Things begin in media res as a desperate man runs away from unseen pursuers. He finds refuge in a house backyard, under the watchful eyes of a sad teen girl. He collapses, exhausted, poolside. As he tries to catch his breath, the girl produces a straight razor and cuts his throat without saying a word. The poor guy did not have a chance. It’s a creepy harbinger of the mayhem to come.

Enter Our Final Girl

The vignette makes way for a clunky narrative device that frames the plot like a remembrance. A female voice, belonging to a woman secluded in an asylum for the insane, relates her misadventure in the town of Point Meridian - we must assume the killing of the man happened there -. Her name is Arletty (Marianna Hill). The extended flashback that comprises most of the running time begins with her driving alone at night on a desolated rural road. She is traveling to the small town to search for her retired father. He seemed to disappear after a string of increasingly alarming letters.

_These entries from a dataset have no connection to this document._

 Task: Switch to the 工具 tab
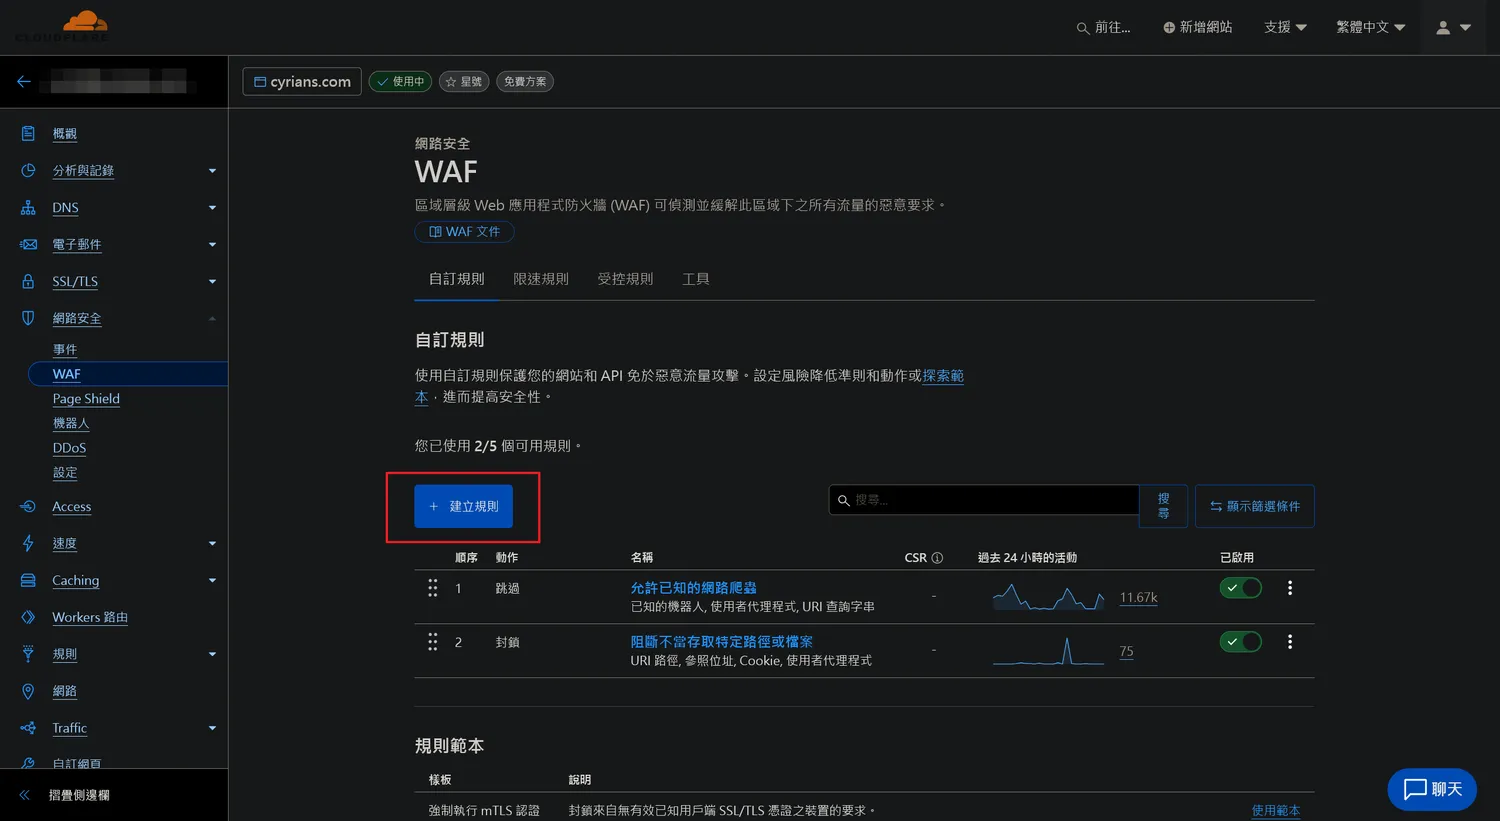click(695, 279)
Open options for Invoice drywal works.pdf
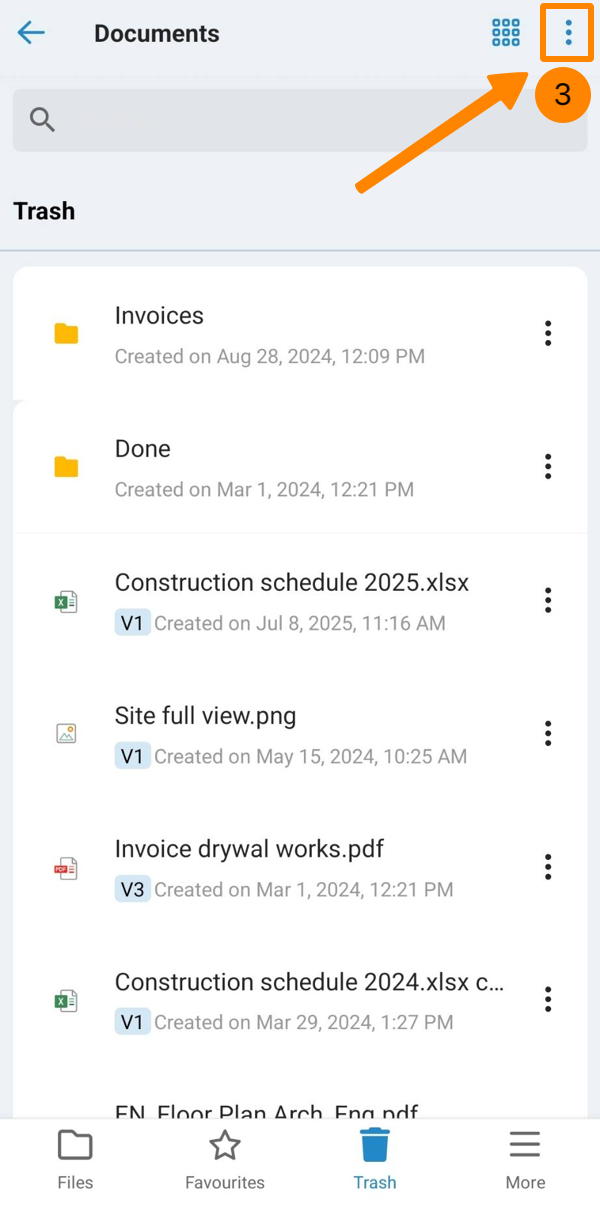 (x=548, y=866)
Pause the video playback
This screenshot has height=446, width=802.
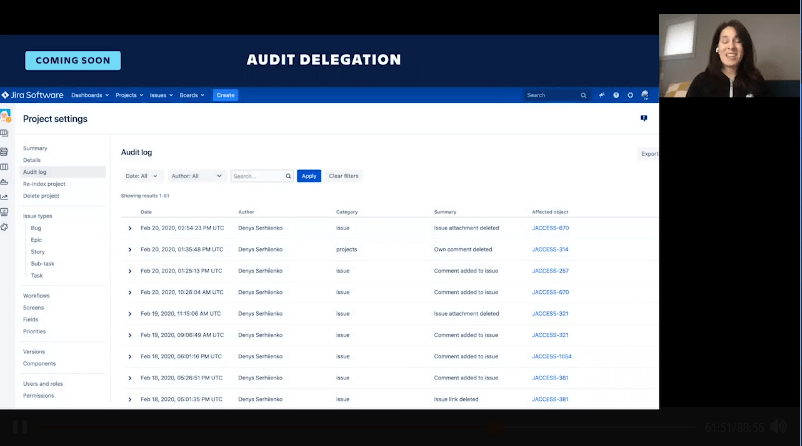19,427
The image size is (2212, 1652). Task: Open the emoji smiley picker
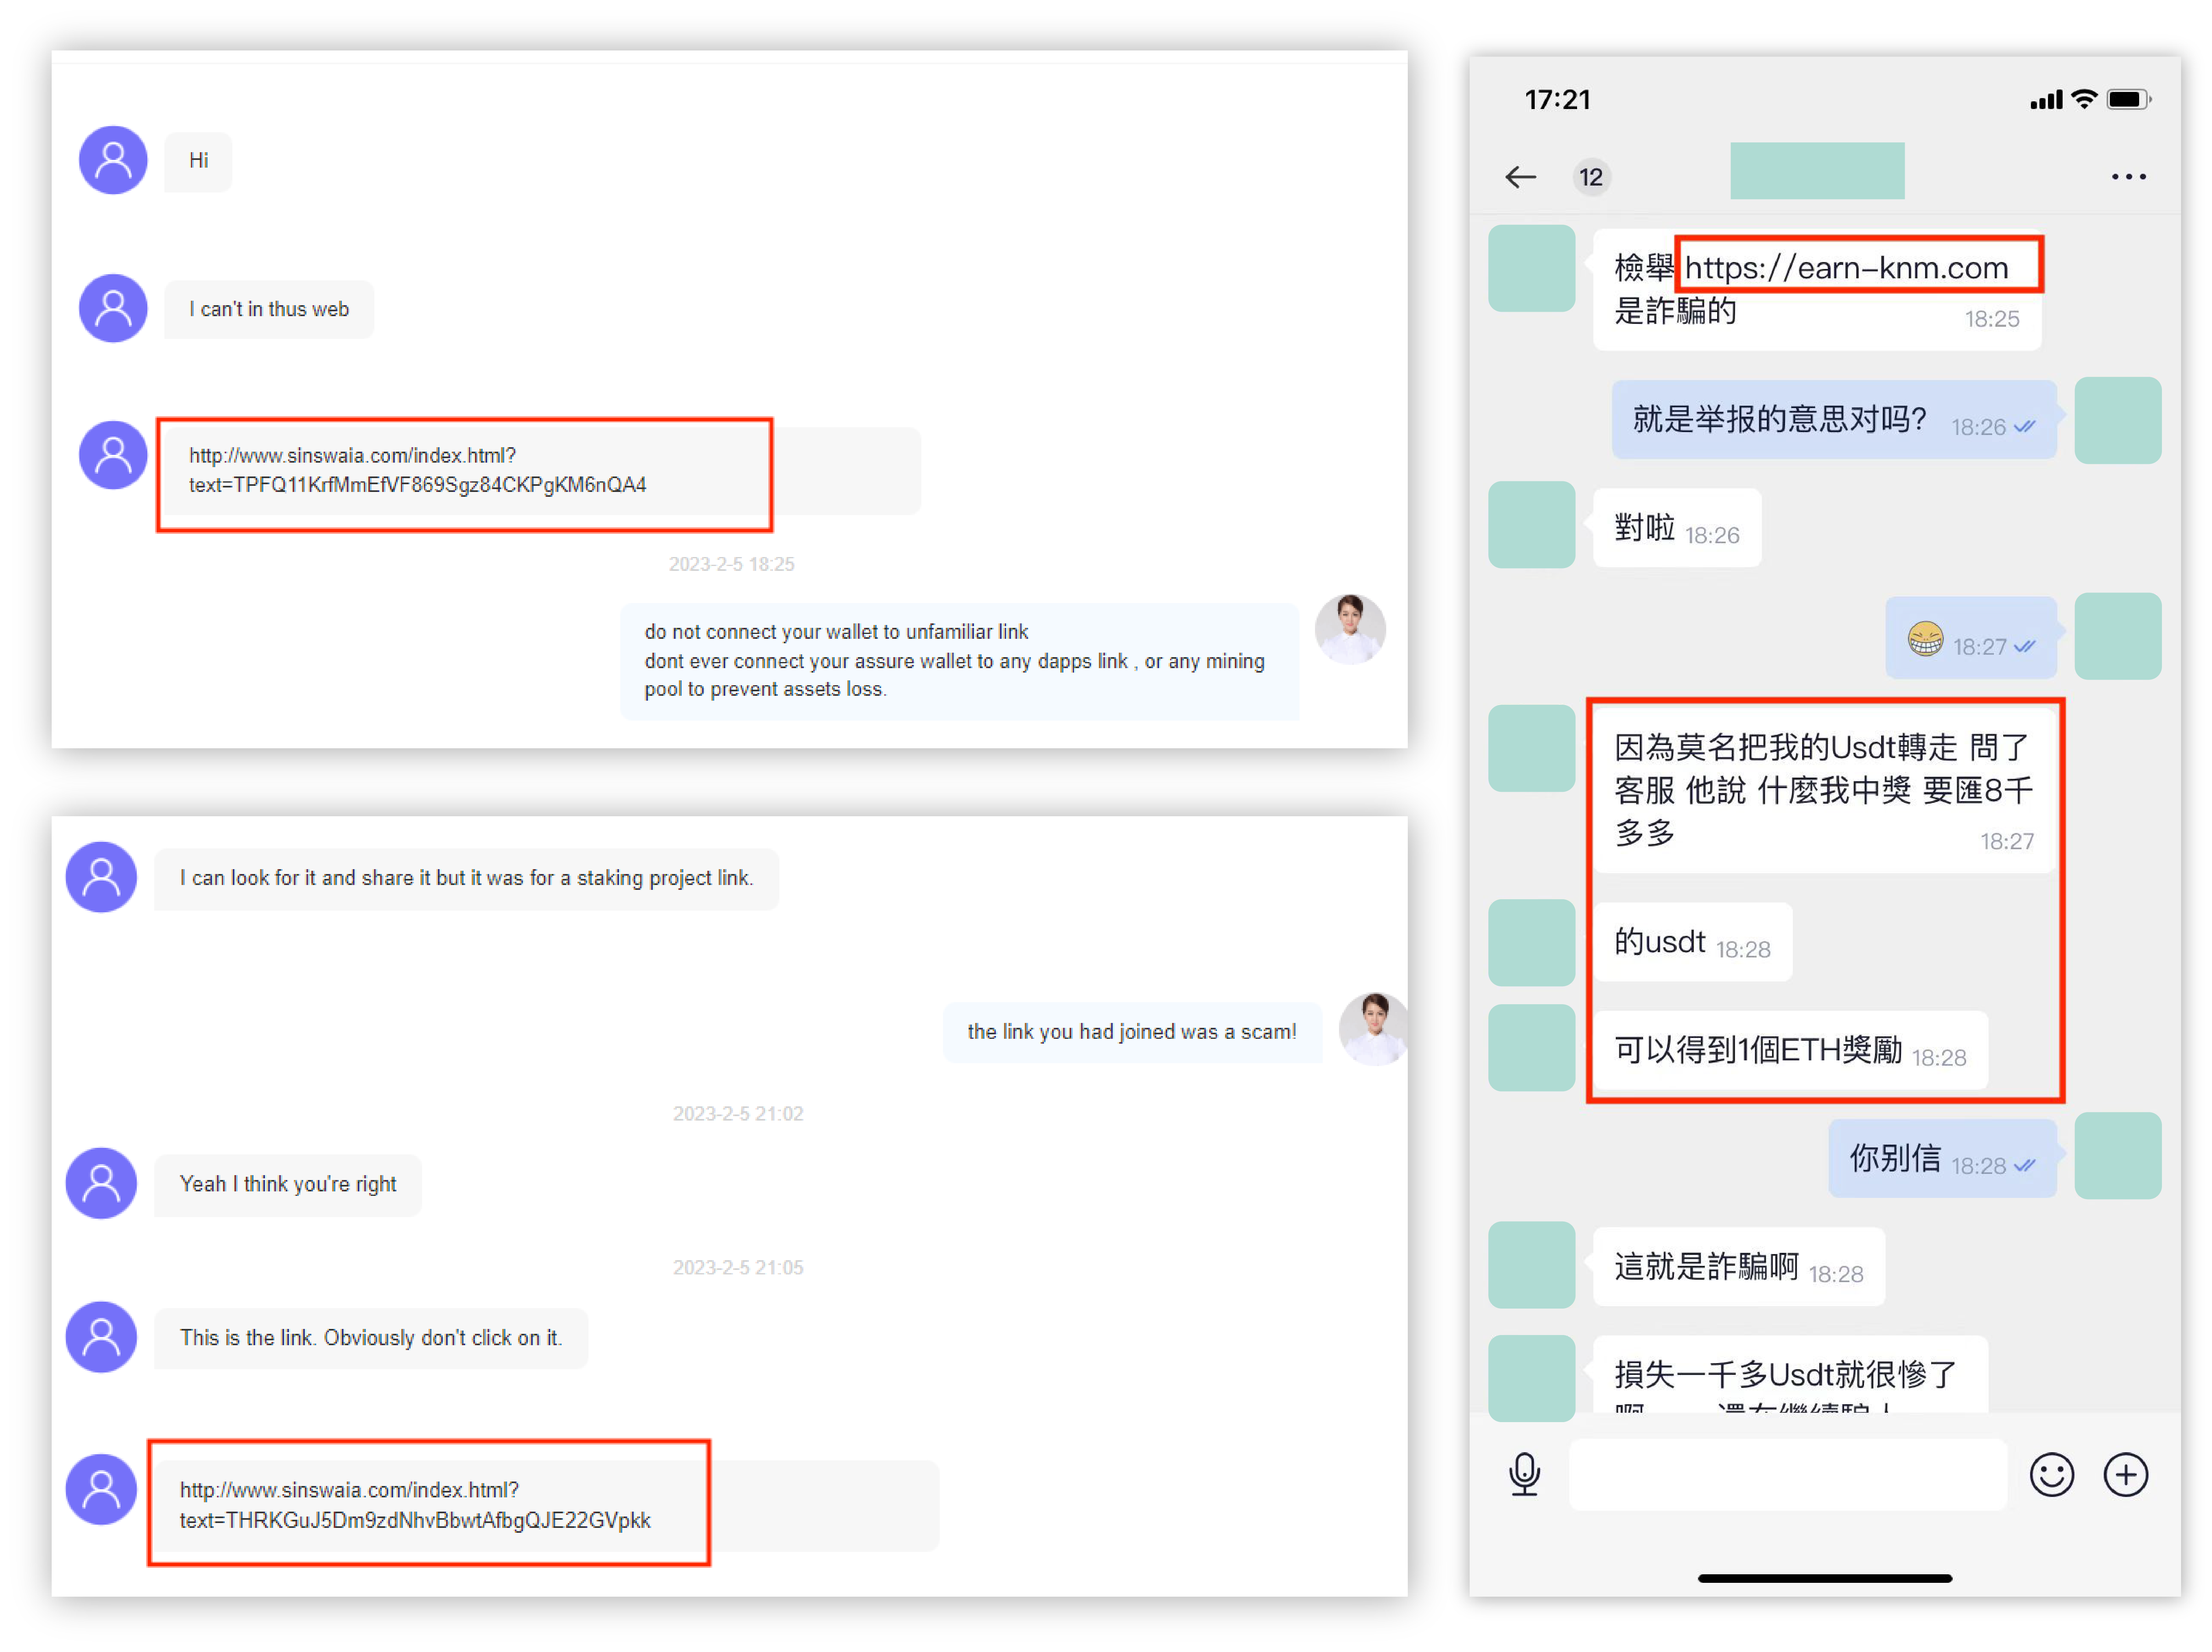(2051, 1474)
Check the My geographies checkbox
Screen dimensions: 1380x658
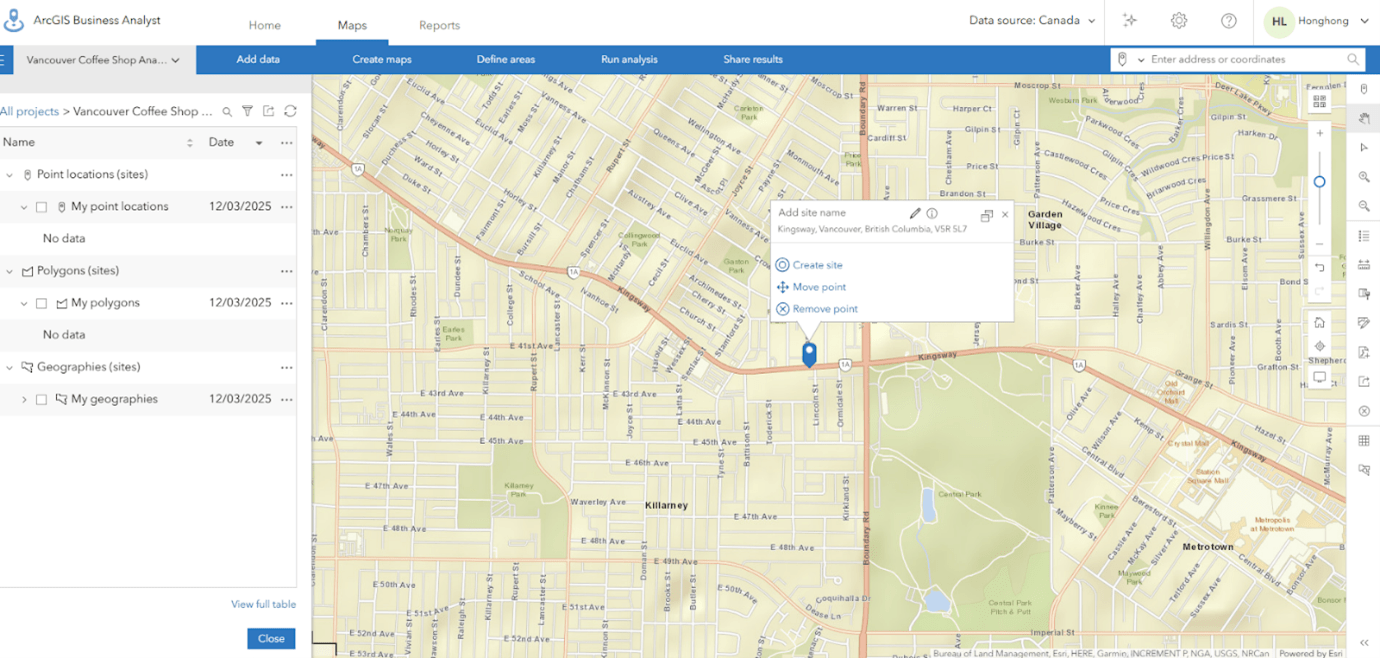pos(41,398)
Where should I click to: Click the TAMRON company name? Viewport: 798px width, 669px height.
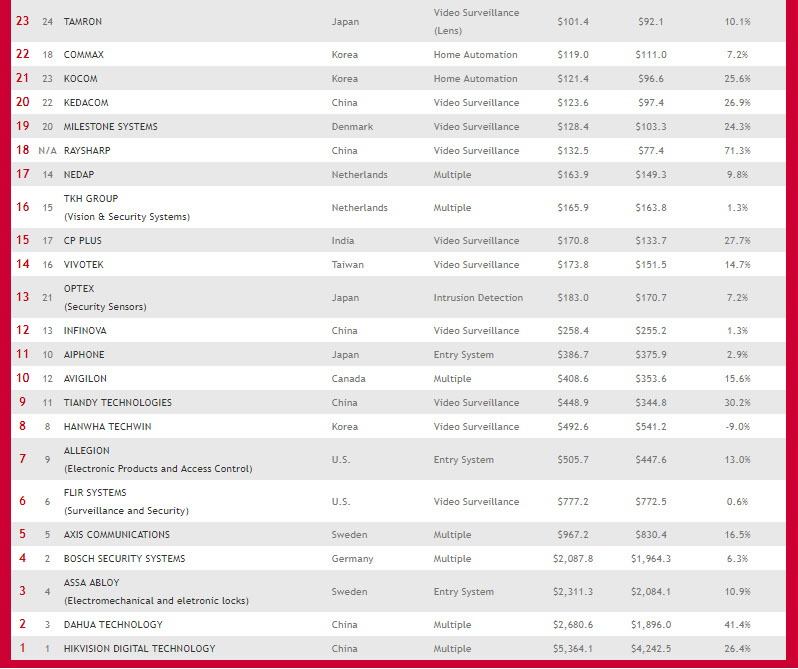[82, 21]
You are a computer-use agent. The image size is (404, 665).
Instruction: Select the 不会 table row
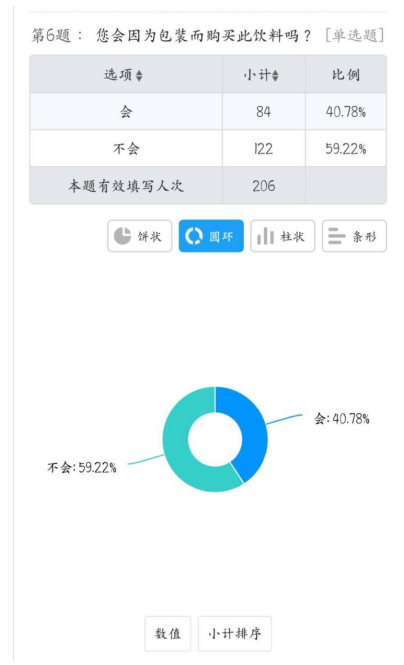pos(208,148)
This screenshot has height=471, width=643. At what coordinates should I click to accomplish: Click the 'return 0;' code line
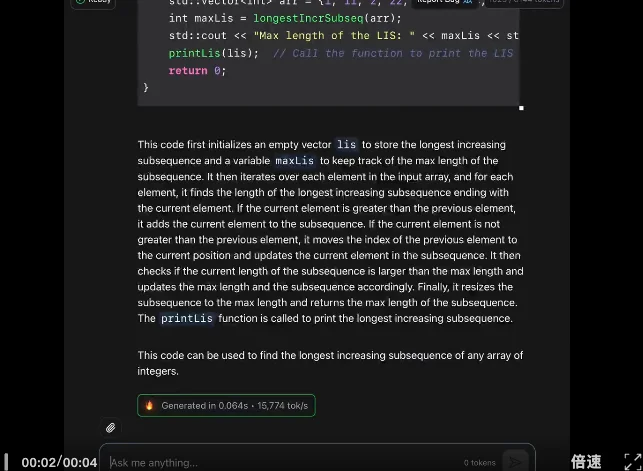(197, 70)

Arletty stops at a gas station to fill the tank. A creepy albino man driving a pickup truck stops, too. The gas station attendant sneaks a peak at his cargo, hidden under a blanket: two corpses, one of which is the man killed in the prologue. It’s enough to mark the hapless peeping tom for an untimely demise. The girl follows her path toward her doom.

She finds her father’s home, a curious beachside haunt that, by the exterior, might remind you of a lighthouse. The interior is a marvel of ‘70s design, peppered with colorful art pieces that hint at plot mechanics and the alienation of capitalism. The walls are covered by murals that remind you of a mall or an executive office building. Plants and taxidermy-preserved animals hint at life in suspension or death as a simulacrum. The place doubles as an art studio - Arletty’s father is a painter - with dark floors stained by paint and a life-sized human head model, gruesomely revealing the muscles under the skin. A platform bed is also suspended from the ceiling by chains, dominating the room. Groovy!

A Town Fit for the Devil

The next morning, Arletty goes into town like a peppy Nancy Drew, asking anyone she can about her dad, but no one seems to remember him. She crosses paths with a louche trio headed by Thom (Michael Greer), an art-obsessed playboy. His model girlfriend Laura (Anitra Ford) and teen drifter Toni (Joy Bang) accompany him. When our heroine stumbles upon their motel room, they are interviewing Charlie (Elisha Cook Jr.), a homeless man who rambles about a red moon and how it marks the second coming of a dark prophet.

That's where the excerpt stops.